Work item: Each line from the first down to the one containing "Given: Open the 工具 (Tools) menu" should be returned exactly as it appears below.

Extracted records
┄┄┄┄┄┄┄┄┄┄

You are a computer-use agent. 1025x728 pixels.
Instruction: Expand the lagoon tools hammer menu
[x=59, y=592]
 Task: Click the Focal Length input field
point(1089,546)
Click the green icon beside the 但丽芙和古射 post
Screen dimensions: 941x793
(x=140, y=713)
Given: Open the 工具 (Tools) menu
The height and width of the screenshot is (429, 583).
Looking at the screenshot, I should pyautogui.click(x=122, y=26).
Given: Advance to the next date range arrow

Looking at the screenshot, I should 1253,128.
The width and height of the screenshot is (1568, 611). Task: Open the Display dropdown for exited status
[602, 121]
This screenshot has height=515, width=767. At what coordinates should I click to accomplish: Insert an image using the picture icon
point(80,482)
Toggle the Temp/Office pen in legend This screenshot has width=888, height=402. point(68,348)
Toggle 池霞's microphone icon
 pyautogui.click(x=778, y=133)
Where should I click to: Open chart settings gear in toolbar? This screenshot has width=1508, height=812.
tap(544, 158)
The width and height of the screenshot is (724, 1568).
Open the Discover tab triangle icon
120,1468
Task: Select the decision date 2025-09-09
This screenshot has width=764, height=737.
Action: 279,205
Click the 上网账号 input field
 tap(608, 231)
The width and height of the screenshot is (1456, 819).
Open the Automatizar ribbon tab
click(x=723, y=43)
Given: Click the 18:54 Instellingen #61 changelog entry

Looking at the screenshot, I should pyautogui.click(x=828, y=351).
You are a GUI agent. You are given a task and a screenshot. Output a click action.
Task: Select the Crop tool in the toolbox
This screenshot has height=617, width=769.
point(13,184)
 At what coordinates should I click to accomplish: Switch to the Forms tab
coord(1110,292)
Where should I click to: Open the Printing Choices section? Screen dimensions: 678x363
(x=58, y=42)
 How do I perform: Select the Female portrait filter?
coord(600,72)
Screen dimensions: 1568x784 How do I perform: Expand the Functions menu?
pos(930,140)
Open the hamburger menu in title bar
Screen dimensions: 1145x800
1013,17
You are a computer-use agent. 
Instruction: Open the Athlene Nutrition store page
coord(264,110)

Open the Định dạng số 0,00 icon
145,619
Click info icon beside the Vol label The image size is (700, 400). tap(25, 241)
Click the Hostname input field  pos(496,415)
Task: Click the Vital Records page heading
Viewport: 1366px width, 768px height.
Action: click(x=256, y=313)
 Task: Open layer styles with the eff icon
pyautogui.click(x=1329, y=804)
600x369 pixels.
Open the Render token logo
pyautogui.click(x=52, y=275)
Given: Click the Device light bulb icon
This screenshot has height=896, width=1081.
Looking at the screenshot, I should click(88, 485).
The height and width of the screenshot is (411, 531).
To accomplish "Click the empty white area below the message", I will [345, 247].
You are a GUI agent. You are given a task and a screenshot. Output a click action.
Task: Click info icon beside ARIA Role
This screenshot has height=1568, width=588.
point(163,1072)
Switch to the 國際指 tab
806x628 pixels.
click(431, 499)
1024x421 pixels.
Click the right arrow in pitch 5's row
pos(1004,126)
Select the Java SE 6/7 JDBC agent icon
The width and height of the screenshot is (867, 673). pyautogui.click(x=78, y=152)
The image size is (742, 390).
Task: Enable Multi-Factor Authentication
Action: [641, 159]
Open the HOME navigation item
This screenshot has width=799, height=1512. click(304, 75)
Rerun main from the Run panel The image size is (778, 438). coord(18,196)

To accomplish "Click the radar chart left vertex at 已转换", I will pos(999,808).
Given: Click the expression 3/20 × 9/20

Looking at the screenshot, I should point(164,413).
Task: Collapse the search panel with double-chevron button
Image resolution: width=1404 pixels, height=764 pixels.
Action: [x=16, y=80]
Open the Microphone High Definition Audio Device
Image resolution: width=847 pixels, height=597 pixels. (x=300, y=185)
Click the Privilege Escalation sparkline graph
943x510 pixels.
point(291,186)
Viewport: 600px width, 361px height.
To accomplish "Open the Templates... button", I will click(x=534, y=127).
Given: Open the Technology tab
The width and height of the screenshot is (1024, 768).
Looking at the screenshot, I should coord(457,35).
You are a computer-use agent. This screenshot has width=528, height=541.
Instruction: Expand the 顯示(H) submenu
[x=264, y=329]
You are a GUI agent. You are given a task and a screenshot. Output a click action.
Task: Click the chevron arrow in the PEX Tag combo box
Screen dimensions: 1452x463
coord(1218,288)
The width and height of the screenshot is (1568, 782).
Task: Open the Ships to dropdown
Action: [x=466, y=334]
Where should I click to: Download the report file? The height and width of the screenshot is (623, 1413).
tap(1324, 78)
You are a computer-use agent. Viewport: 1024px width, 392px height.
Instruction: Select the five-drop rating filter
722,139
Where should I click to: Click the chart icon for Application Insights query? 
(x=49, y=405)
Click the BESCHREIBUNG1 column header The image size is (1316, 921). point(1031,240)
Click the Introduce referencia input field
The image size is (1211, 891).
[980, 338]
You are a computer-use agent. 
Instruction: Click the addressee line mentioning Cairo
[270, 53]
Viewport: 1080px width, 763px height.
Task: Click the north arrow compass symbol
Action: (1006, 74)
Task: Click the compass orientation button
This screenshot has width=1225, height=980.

┄┄┄┄┄┄┄┄┄┄

The completed task:
You are a computer-use agent. 1025x728 pixels.
Instruction: Expand the lagoon tools hammer menu
[x=59, y=592]
 Task: Click the Focal Length input field
point(1089,546)
Click the green icon beside the 但丽芙和古射 post
Screen dimensions: 941x793
(x=140, y=713)
Given: Open the 工具 (Tools) menu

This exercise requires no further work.